= DATASET RECORDS =
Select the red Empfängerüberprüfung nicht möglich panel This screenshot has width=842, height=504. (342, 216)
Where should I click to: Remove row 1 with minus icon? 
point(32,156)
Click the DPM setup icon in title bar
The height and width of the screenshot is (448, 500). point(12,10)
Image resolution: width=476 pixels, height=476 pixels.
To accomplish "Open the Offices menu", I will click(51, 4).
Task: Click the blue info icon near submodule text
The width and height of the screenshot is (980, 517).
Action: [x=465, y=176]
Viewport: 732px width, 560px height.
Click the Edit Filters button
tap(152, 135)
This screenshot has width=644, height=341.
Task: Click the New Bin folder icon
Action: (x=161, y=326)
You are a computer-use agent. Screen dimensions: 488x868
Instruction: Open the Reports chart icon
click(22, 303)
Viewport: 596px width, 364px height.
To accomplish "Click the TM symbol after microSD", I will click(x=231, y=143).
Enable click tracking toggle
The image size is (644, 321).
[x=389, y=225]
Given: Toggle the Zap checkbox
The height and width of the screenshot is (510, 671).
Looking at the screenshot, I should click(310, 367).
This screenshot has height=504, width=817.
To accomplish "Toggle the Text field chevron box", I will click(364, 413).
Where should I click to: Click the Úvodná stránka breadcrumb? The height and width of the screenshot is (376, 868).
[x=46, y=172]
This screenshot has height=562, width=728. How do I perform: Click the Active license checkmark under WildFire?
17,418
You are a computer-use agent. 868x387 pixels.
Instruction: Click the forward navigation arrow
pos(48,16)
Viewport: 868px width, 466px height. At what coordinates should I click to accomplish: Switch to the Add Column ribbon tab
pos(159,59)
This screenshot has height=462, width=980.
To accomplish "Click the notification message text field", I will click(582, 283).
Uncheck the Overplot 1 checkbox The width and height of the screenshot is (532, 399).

= WORK ITEM =
Starting at the line with "Where should I click to: Click", copy each line through the end of the data, both ends included, and give nothing else.

= SOLUTION FOR THIS TASK =
Where should I click to: Click the Úvodná stránka breadcrumb? The height and width of the screenshot is (376, 868).
[x=46, y=172]
This screenshot has height=562, width=728. How do I perform: Click the Active license checkmark under WildFire?
17,418
You are a computer-use agent. 868x387 pixels.
Instruction: Click the forward navigation arrow
pos(48,16)
Viewport: 868px width, 466px height. At what coordinates should I click to accomplish: Switch to the Add Column ribbon tab
pos(159,59)
This screenshot has height=462, width=980.
To accomplish "Click the notification message text field", I will click(582, 283).
Uncheck the Overplot 1 checkbox The width and height of the screenshot is (532, 399).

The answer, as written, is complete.